» **SUPPLIED RECORDS**
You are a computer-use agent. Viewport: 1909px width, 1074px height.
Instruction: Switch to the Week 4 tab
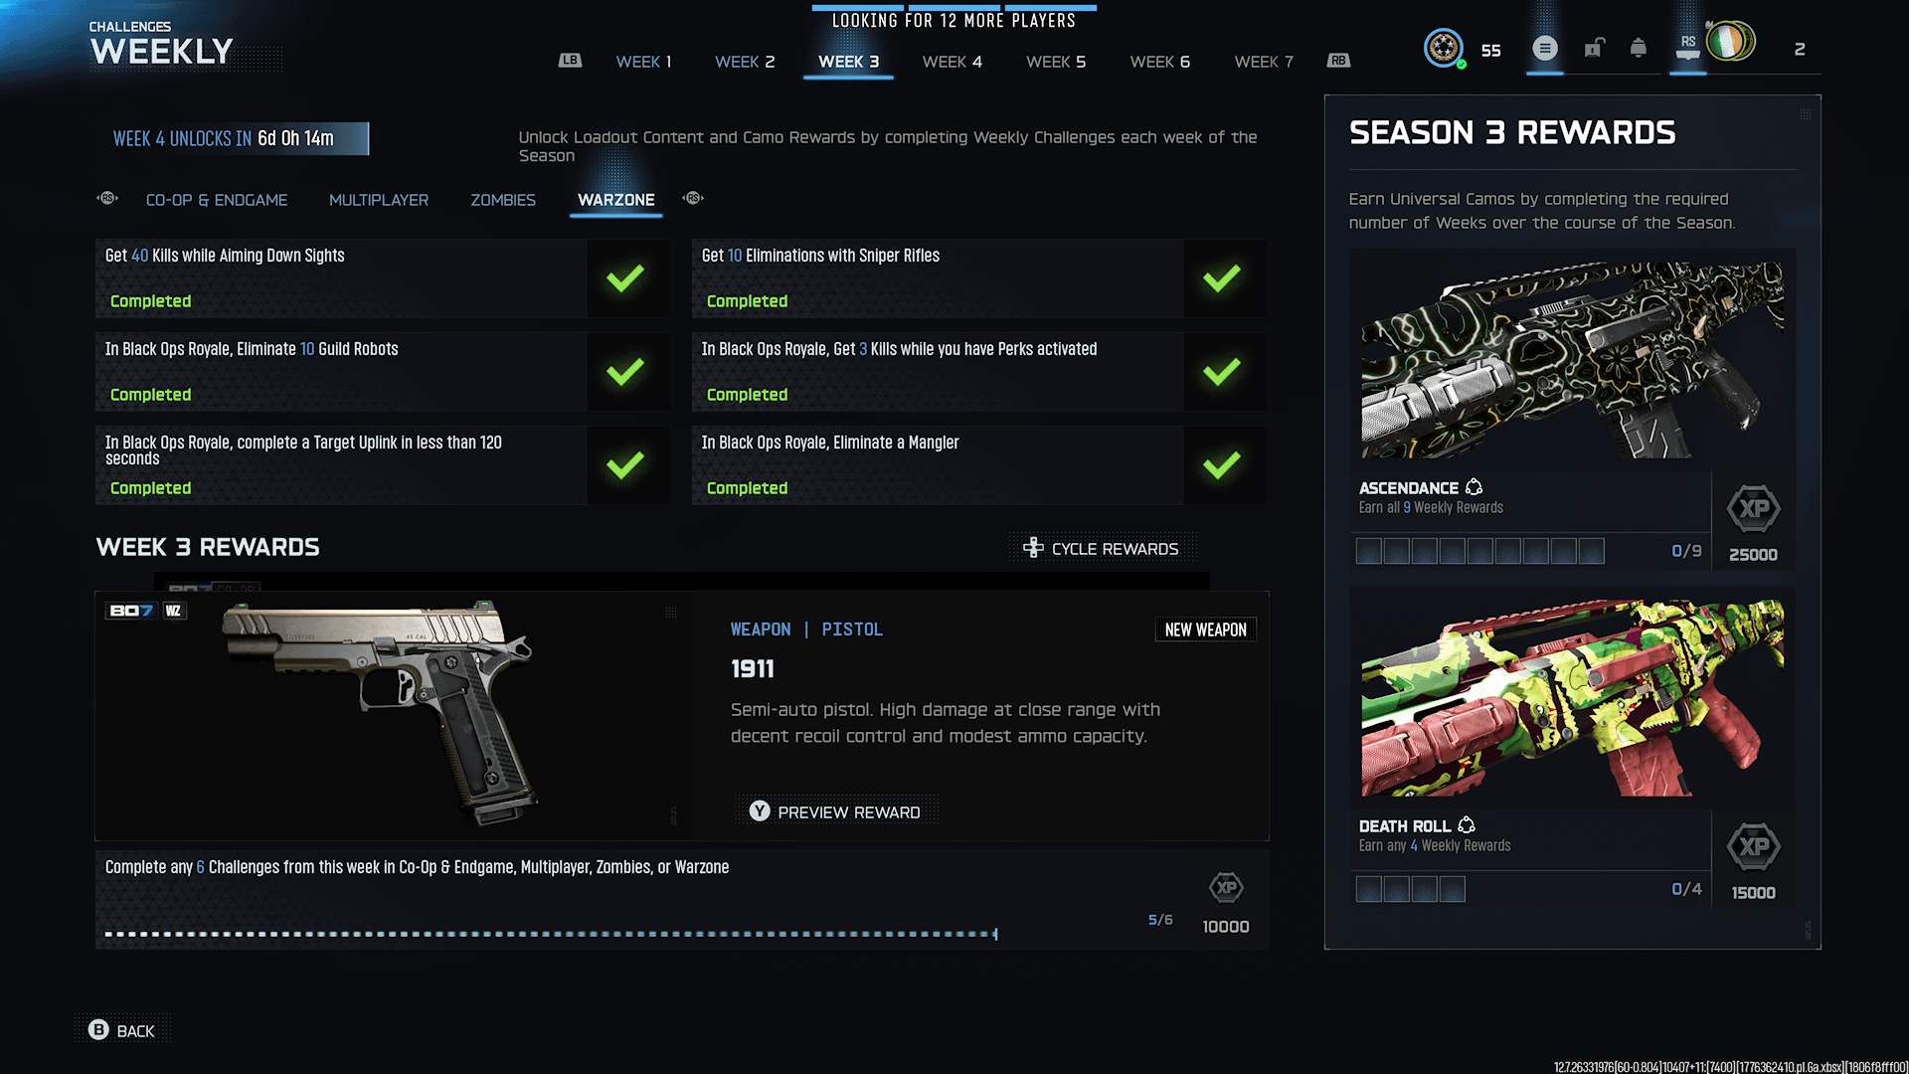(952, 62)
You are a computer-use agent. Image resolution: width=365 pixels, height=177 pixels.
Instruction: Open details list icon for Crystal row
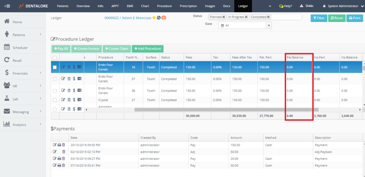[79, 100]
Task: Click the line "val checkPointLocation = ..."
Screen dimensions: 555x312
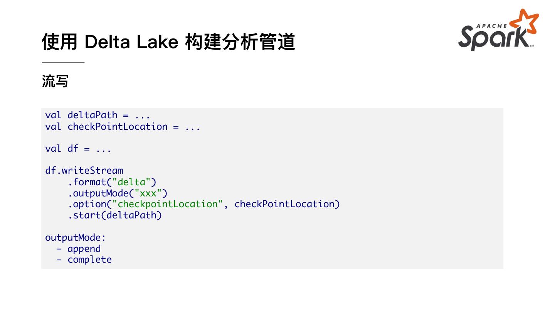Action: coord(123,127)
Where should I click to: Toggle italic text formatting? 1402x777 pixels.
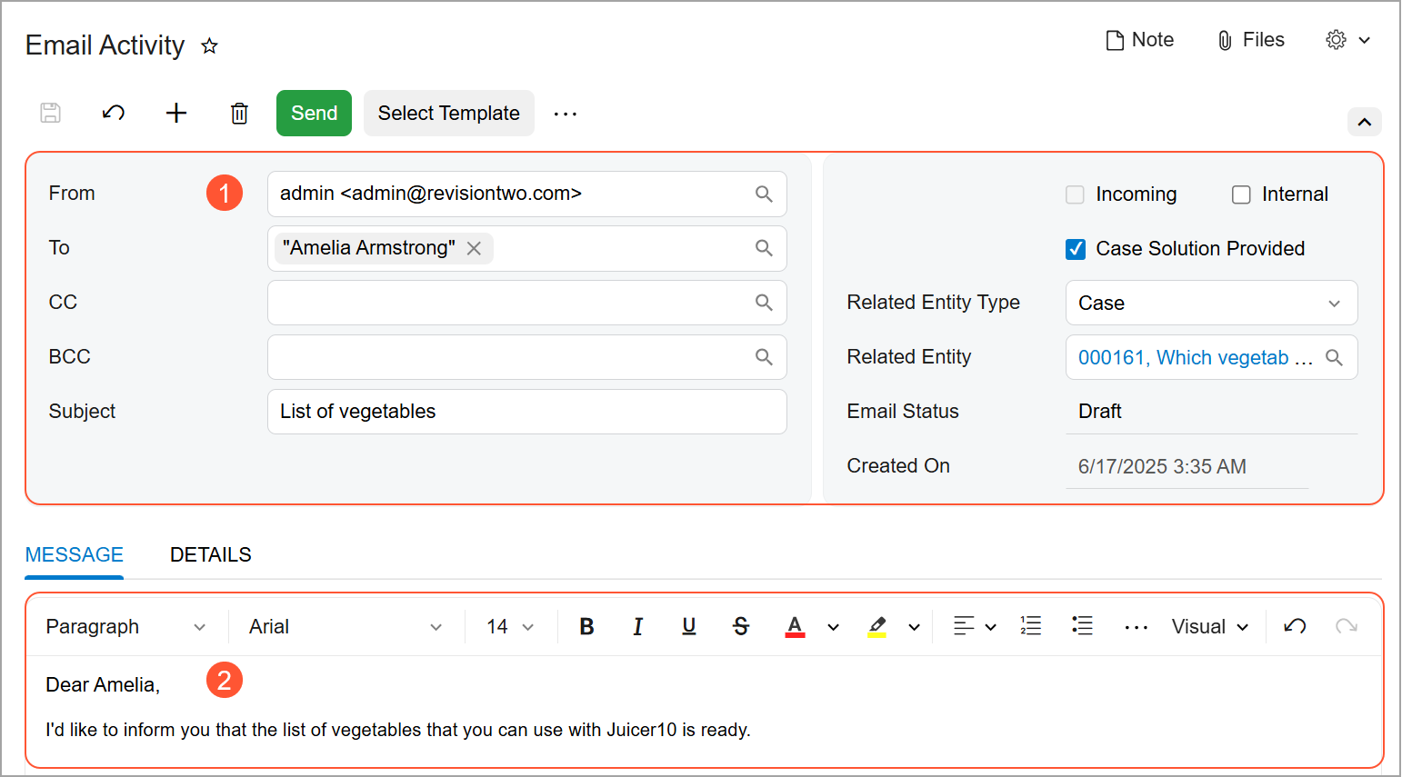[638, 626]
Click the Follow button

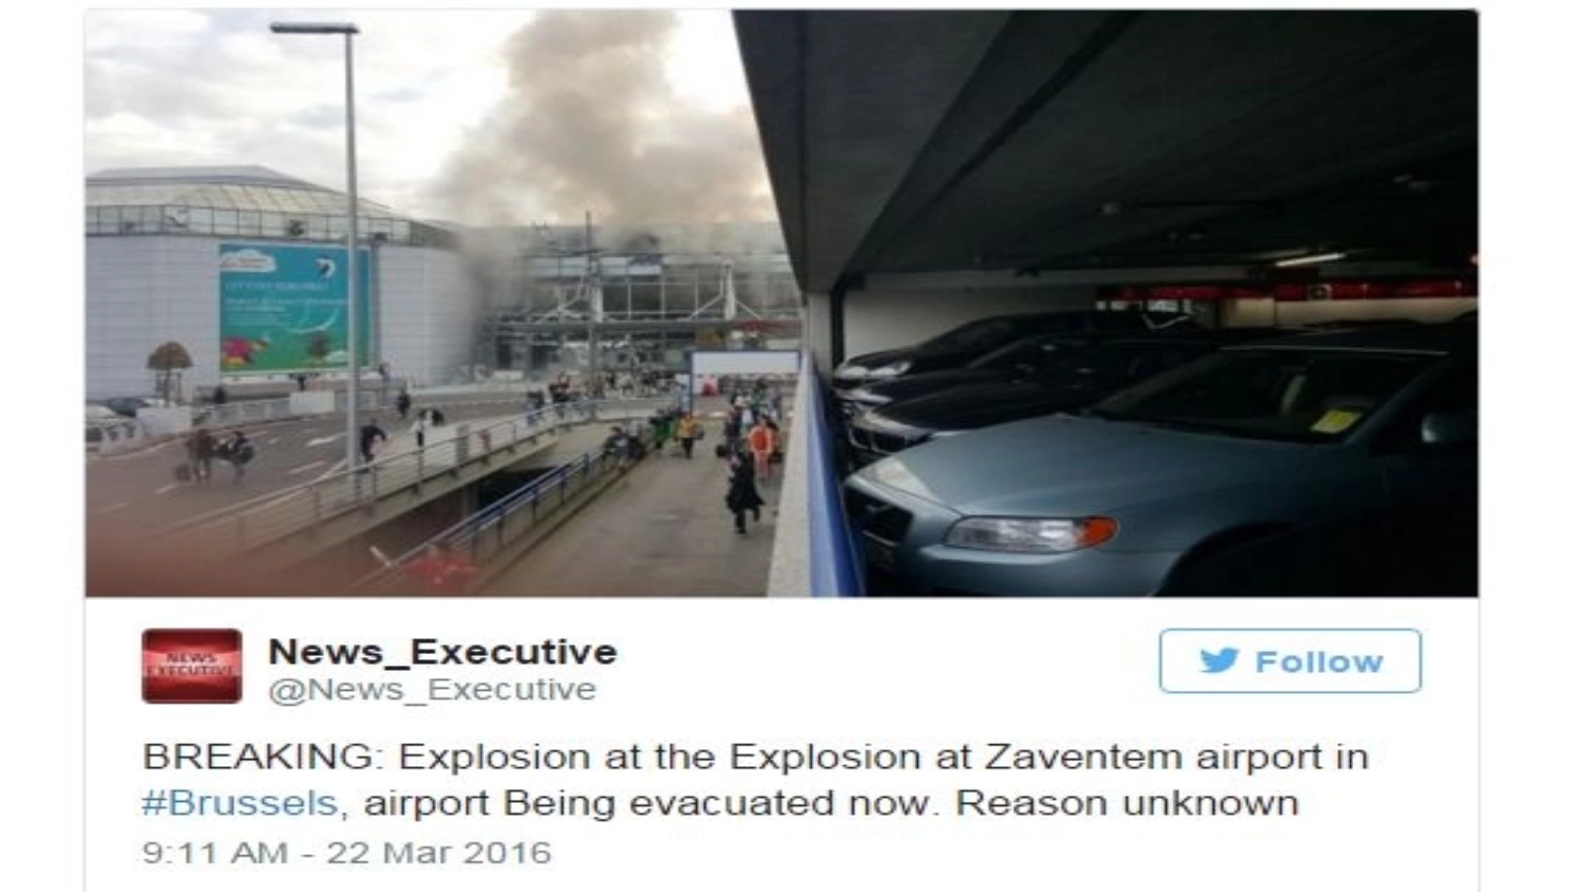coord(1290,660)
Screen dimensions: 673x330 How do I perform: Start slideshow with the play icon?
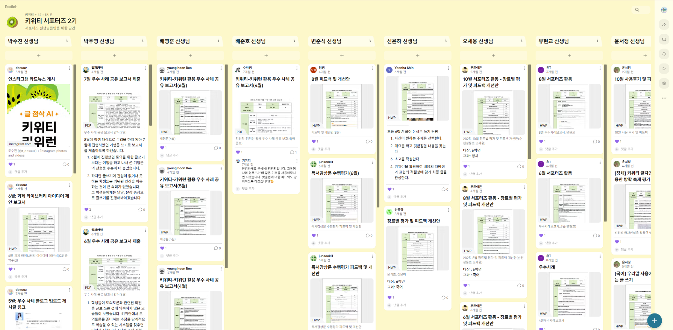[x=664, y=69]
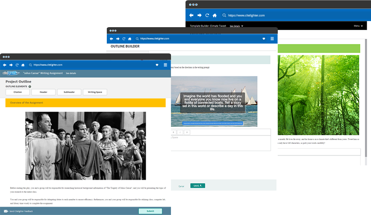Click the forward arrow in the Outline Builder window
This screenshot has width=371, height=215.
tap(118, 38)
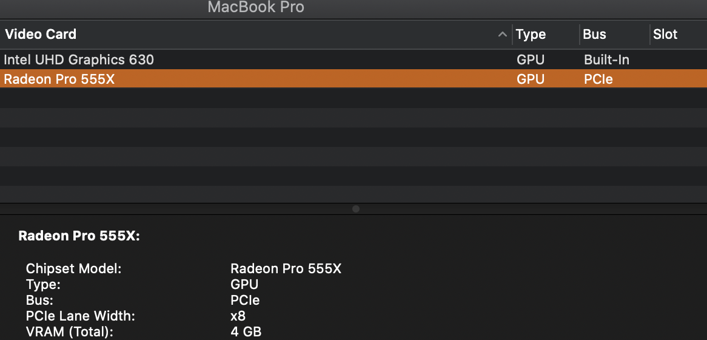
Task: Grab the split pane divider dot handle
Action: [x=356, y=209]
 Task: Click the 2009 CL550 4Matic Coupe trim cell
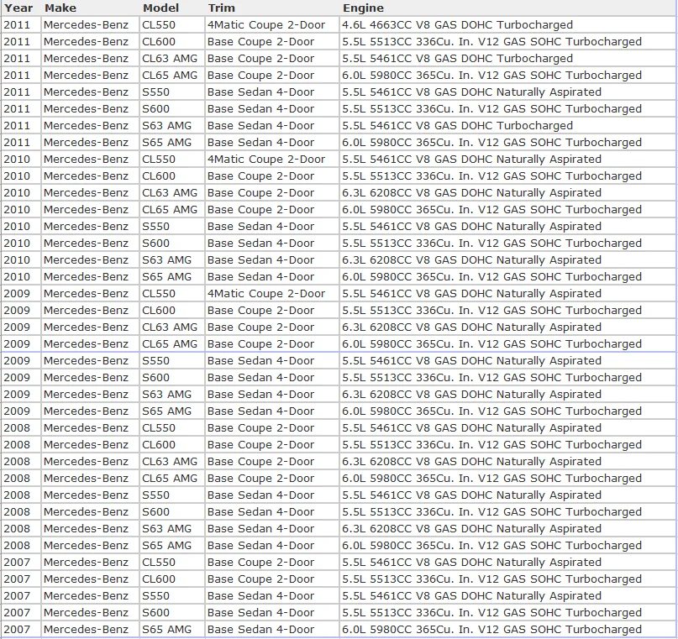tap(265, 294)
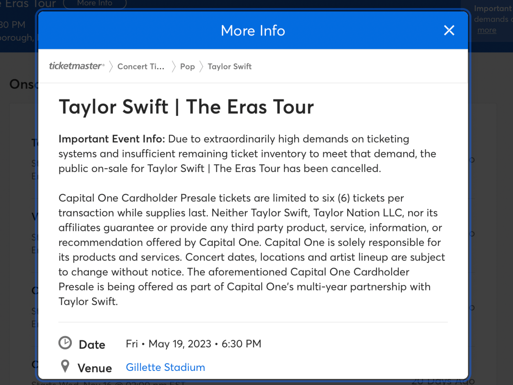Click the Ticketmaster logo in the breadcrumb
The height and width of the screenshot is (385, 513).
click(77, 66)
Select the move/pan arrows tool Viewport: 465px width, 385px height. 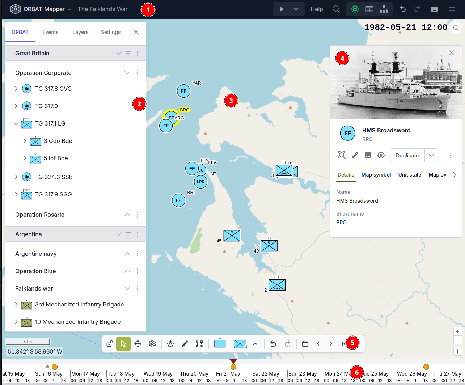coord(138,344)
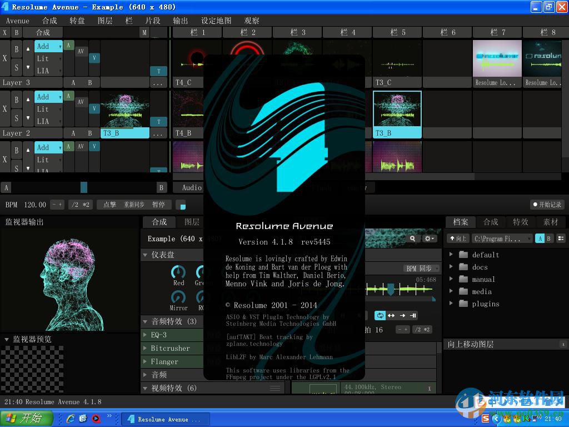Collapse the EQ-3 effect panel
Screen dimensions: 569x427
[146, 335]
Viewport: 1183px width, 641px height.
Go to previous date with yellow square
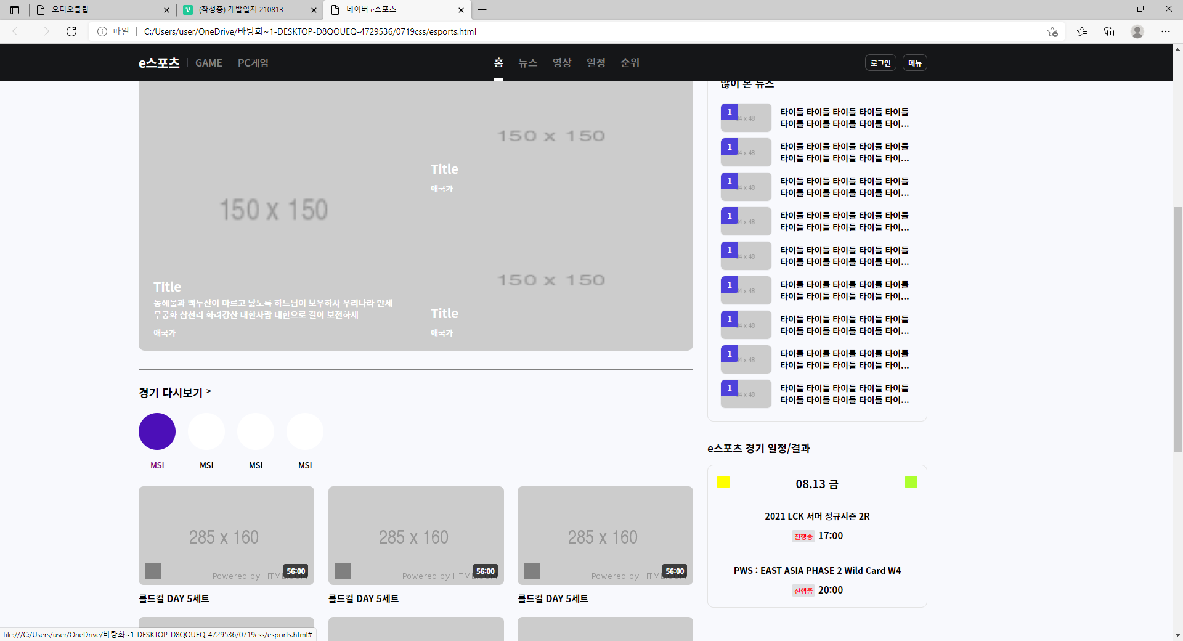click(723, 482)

» **PROBLEM STATEMENT**
Go back to the line that contains "Viewport: 1183px width, 641px height." and copy it, along with each line after it through the end of the listing above, exactly and without pictures.

» **ANSWER SPACE**
Viewport: 1183px width, 641px height.
Go to previous date with yellow square
click(723, 482)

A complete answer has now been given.